# The data:
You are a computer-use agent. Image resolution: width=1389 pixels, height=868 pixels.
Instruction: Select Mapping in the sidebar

---

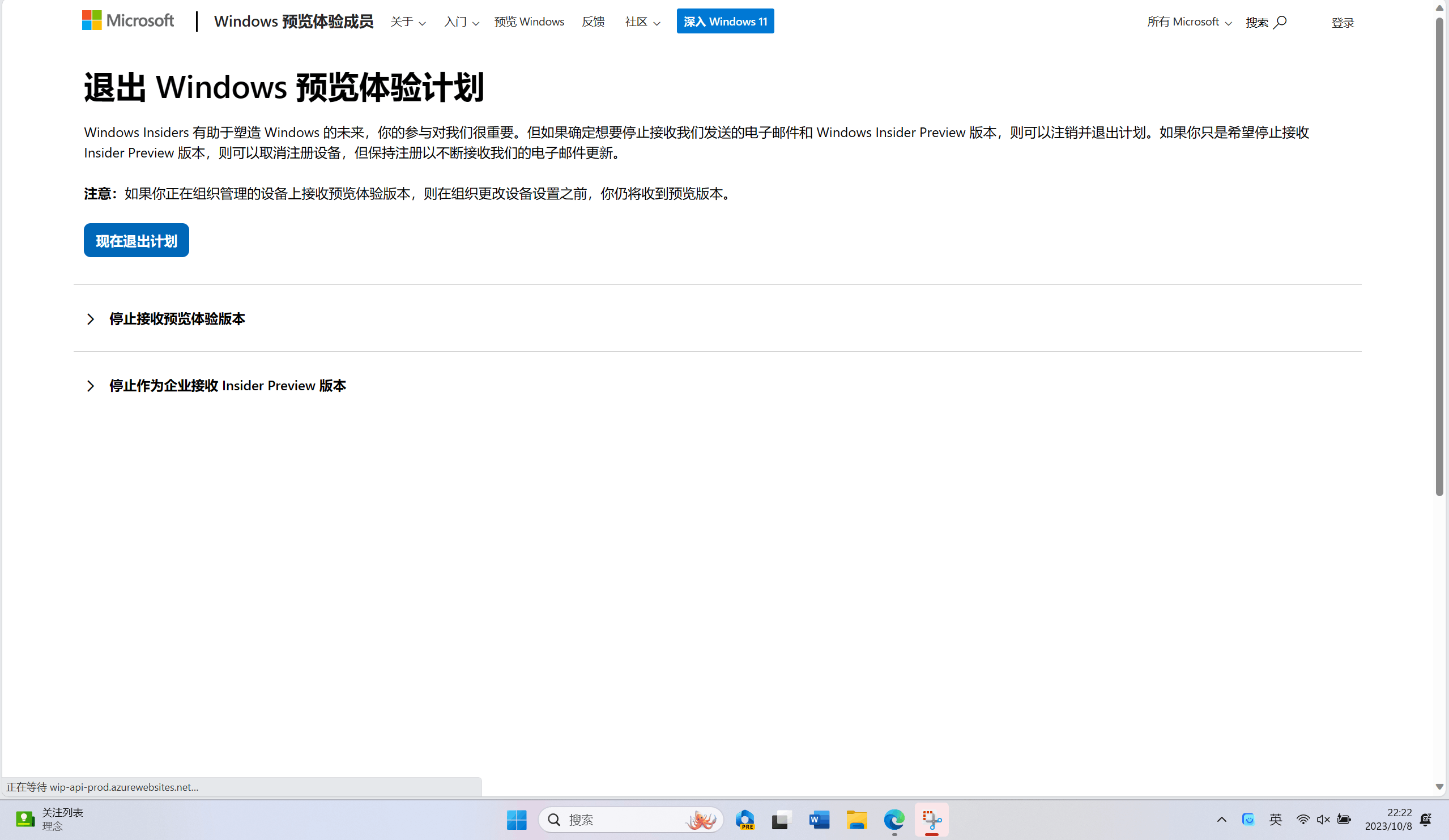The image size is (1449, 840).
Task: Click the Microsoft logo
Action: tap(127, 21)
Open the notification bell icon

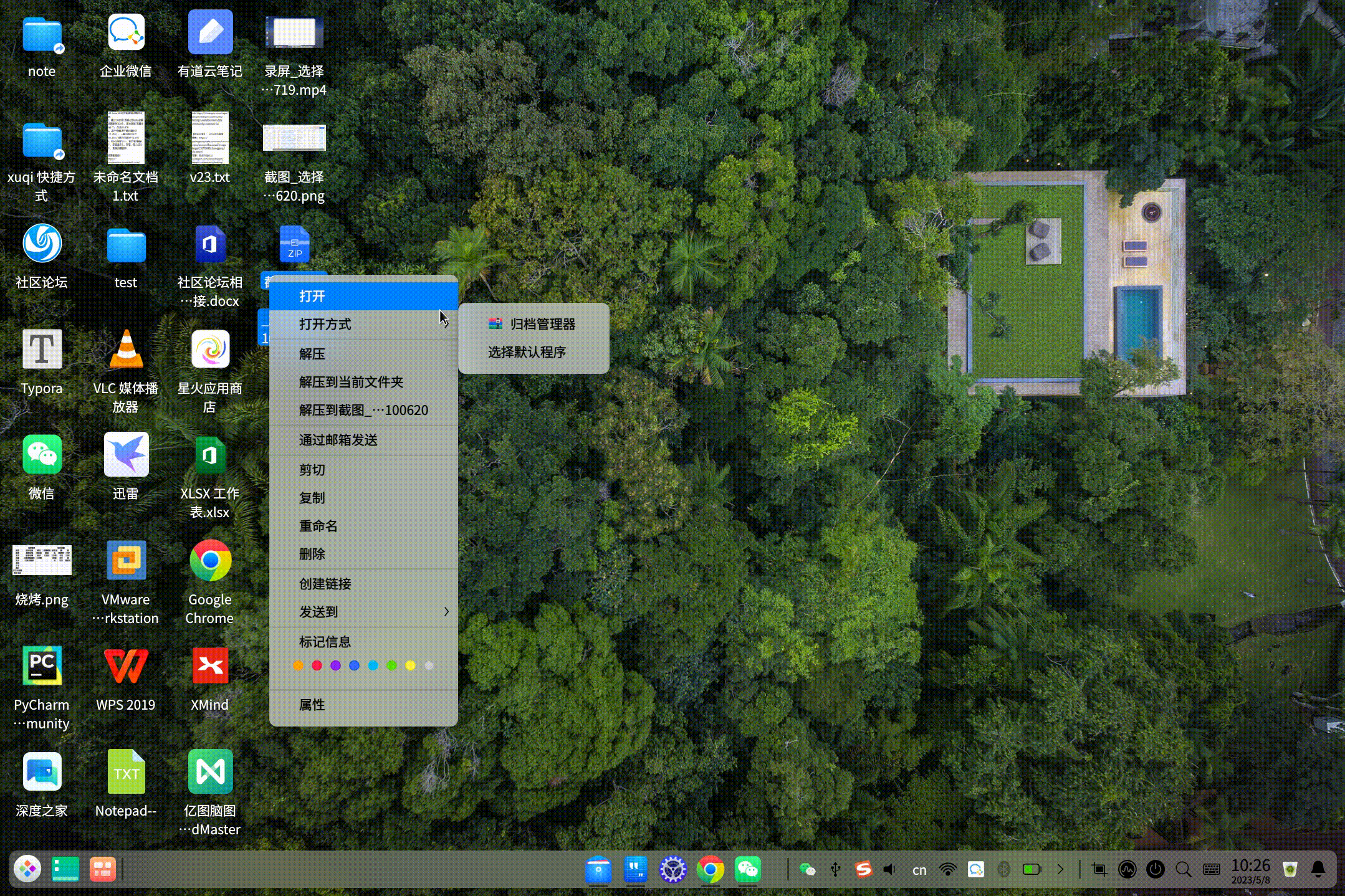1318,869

# Task details:
Copy out only the lines of the records above from the one with "You are a computer-use" through the one with "Instruction: Select Mapping in the sidebar", exactly as they stand, both included.

# Exercise result:
You are a computer-use agent. Image resolution: width=1389 pixels, height=868 pixels.
Instruction: Select Mapping in the sidebar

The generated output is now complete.